- TEXT FOR ANALYSIS:
Skift Acquires Hospitality.FM and Women Leading Travel & Hospitality to Expand Content and Community Reach
- Skift has acquired two niche media properties: Hospitality.fm, a podcast network focused on short-term rentals and hospitality, and Women Leading Travel & Hospitality (WLT&H), an executive leadership community.
- Hospitality.fm brings shows like Good Morning Hospitality, giving Skift a direct content channel inside the STR space.
- Its founder, Wil Slickers, now appointed as Skift’s Director of Audio & Video Strategy, shared: “Skift is the perfect brand for me and these podcasts, and I couldn’t be more excited for what’s next.”
- WLT&H, previously run by NAPCO, brings in a U.S.-based membership network of women executives. It’s a natural fit for Skift’s event and content business and could plug into initiatives like Skift Global Forum or a women-in-leadership content vertical.
- Skift CEO Rafat Ali said these acquisitions are part of Skift’s “intentional growth strategy,” aimed at deepening community ties and expanding multimedia reach
About Skift:
Skift is a global travel intelligence company known for its news, research, events, and advisory services.

- WHAT THIS EXERCISE ASKS:
- 1) Transcribe the article on Skift's acquisitions from "- Its founder, Wil" to "women-in-leadership content vertical.".
- 2) Shorten the paragraph of the article on Skift's acquisitions that begins "WLT&H, previously run by NAPCO" and keep its main facts.

(Dataset entries)
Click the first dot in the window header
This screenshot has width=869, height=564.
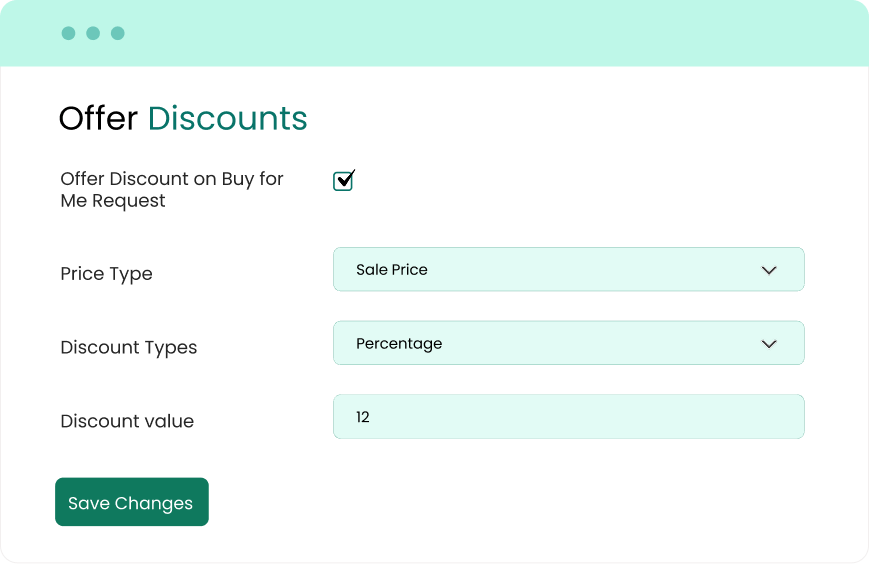click(68, 33)
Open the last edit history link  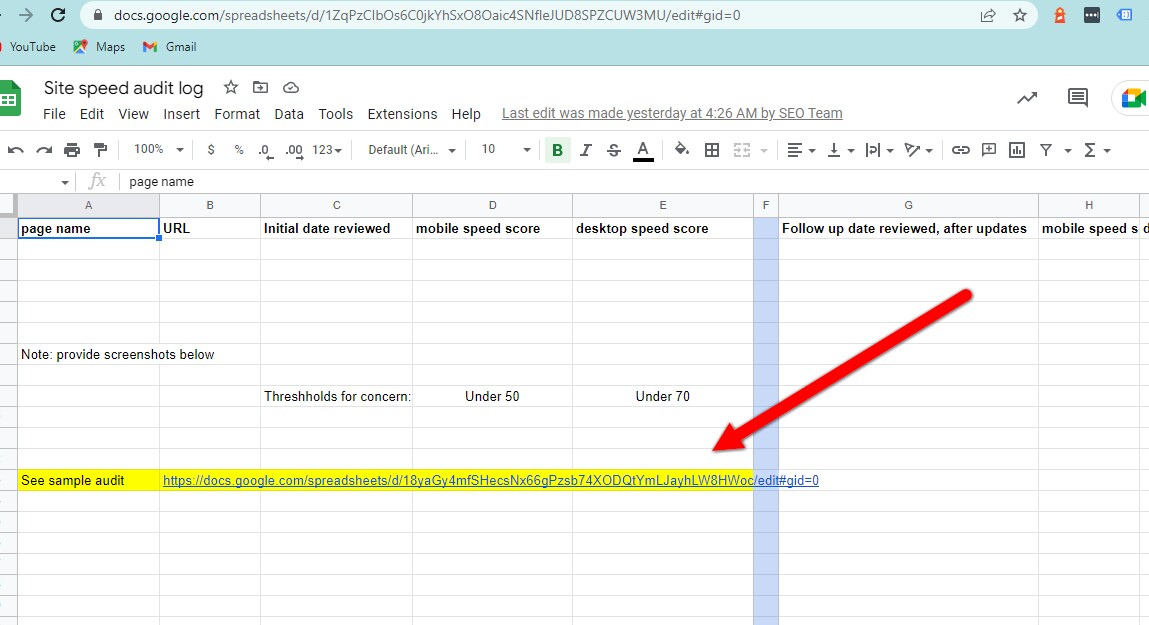pos(671,113)
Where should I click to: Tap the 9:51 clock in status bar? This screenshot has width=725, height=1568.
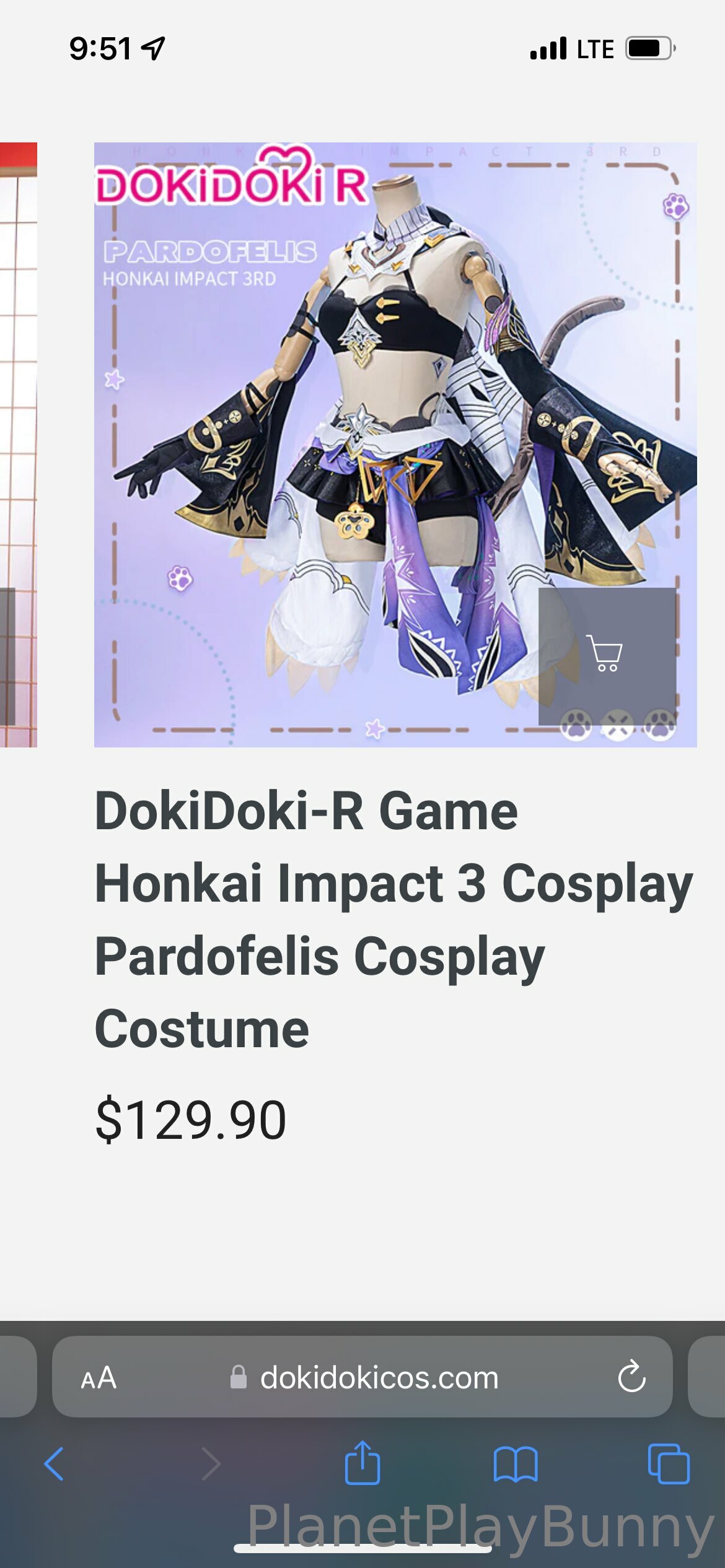pyautogui.click(x=100, y=48)
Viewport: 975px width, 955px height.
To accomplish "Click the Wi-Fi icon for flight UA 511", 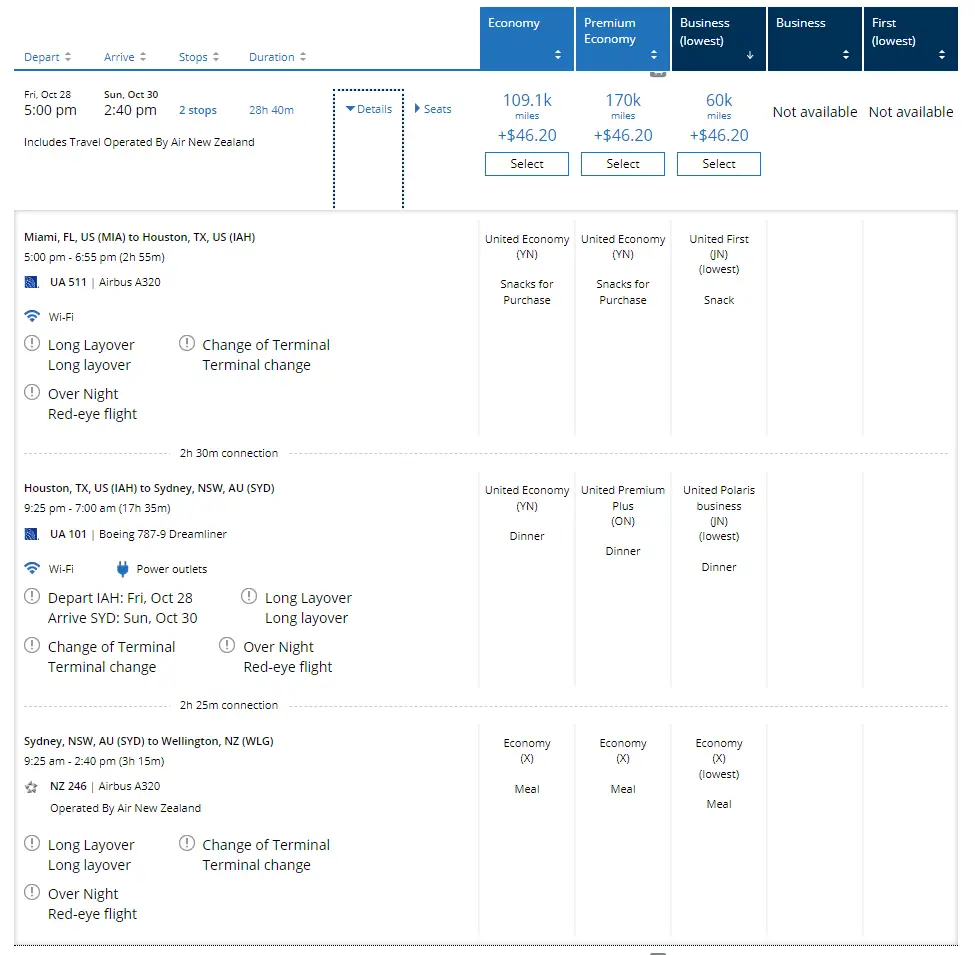I will [32, 316].
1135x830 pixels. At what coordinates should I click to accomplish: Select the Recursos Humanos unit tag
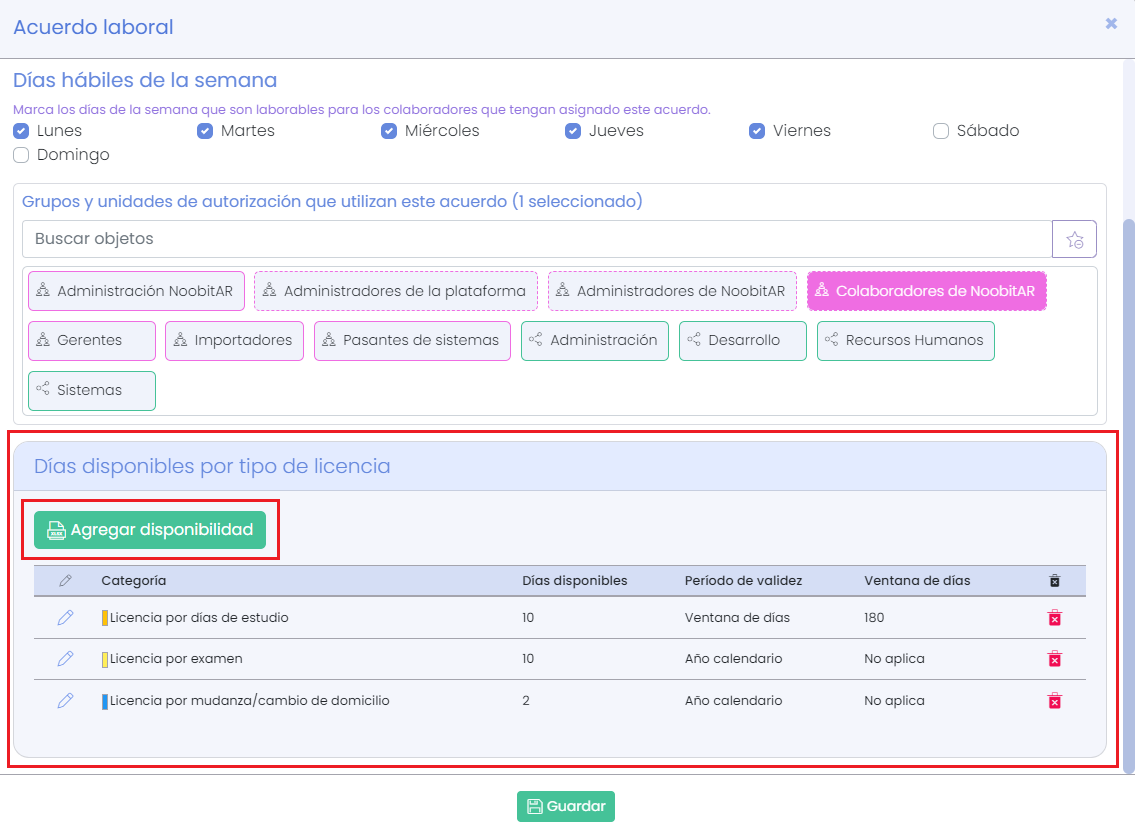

- RESPONSES:
- 1)
- Its founder, Wil Slickers, now appointed as Skift’s Director of Audio & Video Strategy, shared: “Skift is the perfect brand for me and these podcasts, and I couldn’t be more excited for what’s next.”
- WLT&H, previously run by NAPCO, brings in a U.S.-based membership network of women executives. It’s a natural fit for Skift’s event and content business and could plug into initiatives like Skift Global Forum or a women-in-leadership content vertical.

- 2) Formerly run by NAPCO, WLT&H adds a U.S.-based membership network of women executives. It fits Skift's event and content business and could connect to Skift Global Forum or a women-in-leadership content vertical.